§ **Dataset rows**:
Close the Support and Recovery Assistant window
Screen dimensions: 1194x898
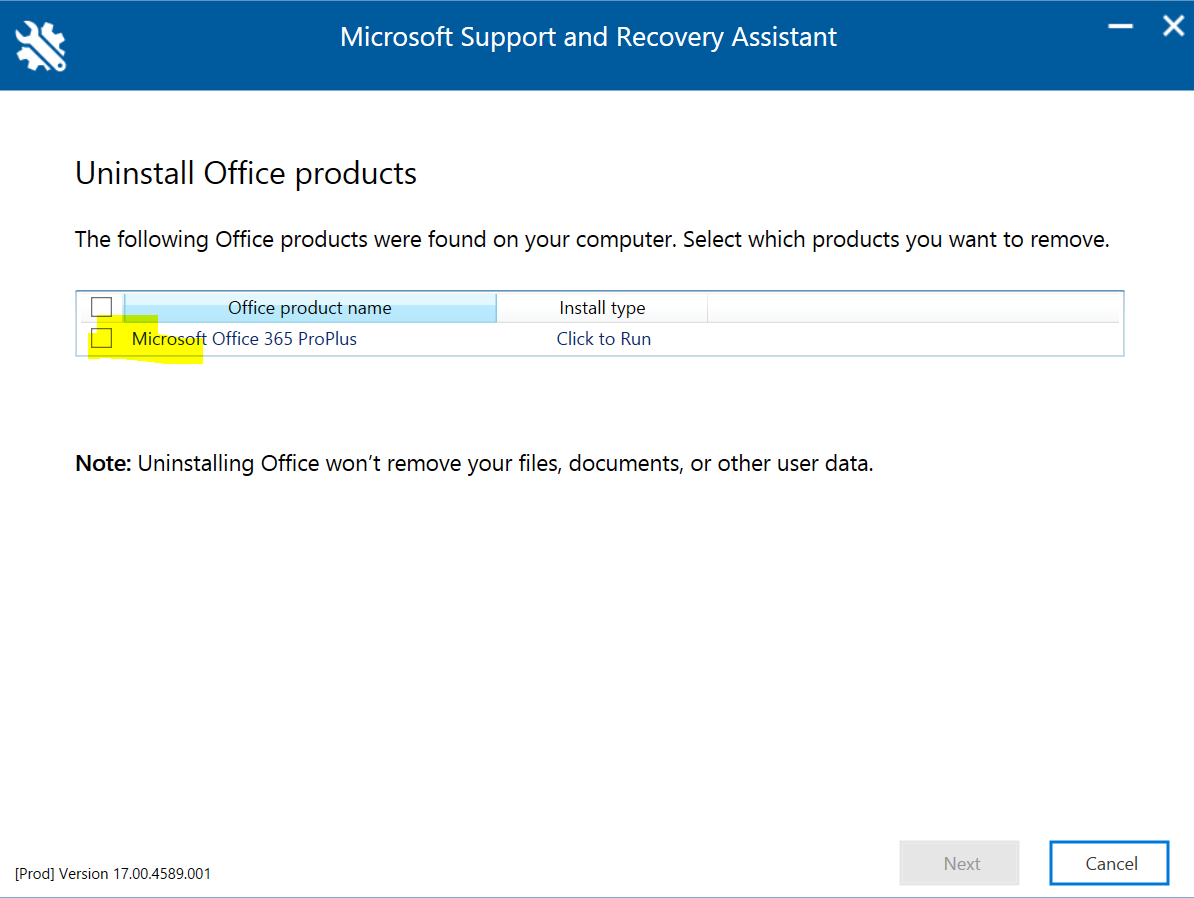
==
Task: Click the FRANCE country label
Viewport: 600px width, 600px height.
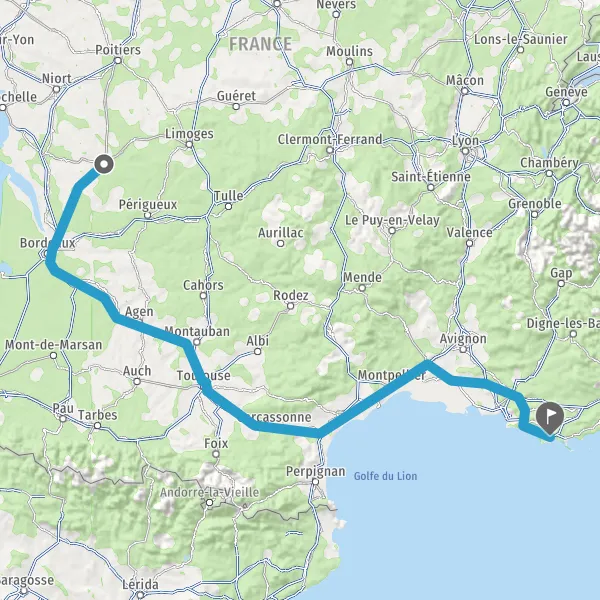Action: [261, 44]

§ **Set problem**: Reproduce the lines from the one containing "Close the Support" up to and including the one containing "Screen dimensions: 1194x898", with "window" swapped for "dialog" and nothing else altered.

§ **Task output**:
Close the Support and Recovery Assistant dialog
Screen dimensions: 1194x898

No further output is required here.